While the world was quick to go crazy about the potential dangers of the Zika virus, only to have the hype fizzle out to nothing, a far more insidious danger has been quietly gaining momentum with virtually no fanfare. Over 212 million people are infected with malaria each year, with close to half a million infections resulting in death, particularly in young children. And while many believe that malaria is a controllable illness that can successfully be treated in most patients with Artemisinin Combination Therapies (ACTs), the reality is that the parasites that cause three of the five types of malaria have developed resistance to this treatment, and drug-resistant malaria is becoming widespread.
The World Health Organization (WHO) calls this problem “an urgent public health concern, threatening the sustainability of the ongoing global effort to reduce the burden of malaria.” Fortunately, a plant used in traditional Amazonian, Chinese and African medicine for centuries as a malaria cure has recently come under the spotlight in Western medicine, with amazing results.
A study led by Pamela Weathers, a professor of biology and biotechnology at the Worcester Polytechnic Institute (WPI), published in the journal Phytomedicine, describes how the Artemisia annua plant, commonly known as sweet wormwood or sweet annie, saved 18 patients with drug-resistant malaria from the brink of death.
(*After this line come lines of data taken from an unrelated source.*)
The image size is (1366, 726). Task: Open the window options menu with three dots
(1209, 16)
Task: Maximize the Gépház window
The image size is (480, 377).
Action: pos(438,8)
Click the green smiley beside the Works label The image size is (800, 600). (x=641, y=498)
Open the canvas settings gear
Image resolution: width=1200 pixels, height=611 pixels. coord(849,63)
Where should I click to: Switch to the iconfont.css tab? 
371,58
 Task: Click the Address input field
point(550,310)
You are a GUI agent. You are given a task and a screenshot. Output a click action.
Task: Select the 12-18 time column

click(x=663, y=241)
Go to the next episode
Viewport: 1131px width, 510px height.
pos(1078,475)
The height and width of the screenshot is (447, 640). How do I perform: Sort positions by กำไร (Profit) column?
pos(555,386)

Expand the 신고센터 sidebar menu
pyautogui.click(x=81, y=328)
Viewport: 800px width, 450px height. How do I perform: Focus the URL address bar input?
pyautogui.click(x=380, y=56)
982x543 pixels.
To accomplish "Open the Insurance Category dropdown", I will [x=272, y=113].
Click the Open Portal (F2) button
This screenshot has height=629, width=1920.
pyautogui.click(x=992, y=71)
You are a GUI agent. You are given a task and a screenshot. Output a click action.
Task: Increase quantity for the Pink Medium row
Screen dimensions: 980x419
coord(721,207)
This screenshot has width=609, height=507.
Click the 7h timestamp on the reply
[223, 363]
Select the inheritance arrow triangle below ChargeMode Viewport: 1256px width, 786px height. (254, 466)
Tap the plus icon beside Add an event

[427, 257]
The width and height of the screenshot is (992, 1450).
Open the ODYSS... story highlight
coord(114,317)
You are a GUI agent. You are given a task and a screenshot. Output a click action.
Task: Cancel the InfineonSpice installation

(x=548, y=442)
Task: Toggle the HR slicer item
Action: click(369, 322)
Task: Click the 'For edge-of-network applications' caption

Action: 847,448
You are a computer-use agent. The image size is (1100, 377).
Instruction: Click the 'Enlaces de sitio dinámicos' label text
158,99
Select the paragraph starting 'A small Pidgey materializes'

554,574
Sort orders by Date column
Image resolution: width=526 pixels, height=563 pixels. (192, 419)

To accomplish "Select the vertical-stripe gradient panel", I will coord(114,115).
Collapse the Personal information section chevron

The Congolese patients, who ranged in age from 14 months to 60 years, had all developed severe, untreatable malaria, with symptoms ranging from loss of consciousness, to trouble breathing and convulsions, among others. When they failed to respond to intravenous treatment with an ACT, compassionate doctors decided to try the dried leaves of the Artemisia annua plant as a last resort. After only five days of the treatment, all 18 patients were fully recovered, including one child who had been in a coma. Blood tests revealed that absolutely no parasites remained in their blood.
The study authors concluded, “Successful treatment of all 18 ACT-resistant cases suggests that DLA [dried-leaf Artemisia] should be rapidly incorporated into the antimalarial regimen for Africa and possibly wherever else ACT resistance has emerged.”
While the results of this study are truly exciting and offer new hope for places like sub-Saharan Africa where malaria is rife, the study’s authors are claiming to have developed this as a new therapy for malaria, and that statement is disingenuous at best. As noted earlier, ancient healers from around the globe have been prescribing this plant as a malaria treatment for centuries. In reality, Western medicine has been incredibly slow to catch on.
And let’s face it: When it comes to natural plant medicines that can’t be patented and therefore cannot line the pockets of Big Pharma, Western medicine will pretty much exhaust every other option before it actually turns to such remedies as a last resort. In the meantime, of course, thousands and thousands of people die, suffer from debilitating symptoms or become addicted to pharmaceuticals with all their myriad side effects.
Marijuana is one glaringly obvious example of this. While scientific evidence continues to pile up proving the amazing healing powers of marijuana, the federal government refuses to soften its stance against it in any way. The government continues to classify it as a Schedule I substance, along with heroin, LSD and Ecstasy, claiming it has “no currently accepted medical use in the United States, a lack of accepted safety for use under medical supervision, and a high potential for abuse.” This, in spite of the fact that no human ever, anywhere, has died of a marijuana overdose, while thousands overdose and die on “legal” prescription medications like opioids each year.
If anything, the WPI study reinforces once again that when it comes to healing, nature knows best. We do not need man-made chemical medicines with all their side-effects, which bugs eventually build resistance to anyway. All we need to do is look at what we have been given naturally to find the cure to most illnesses.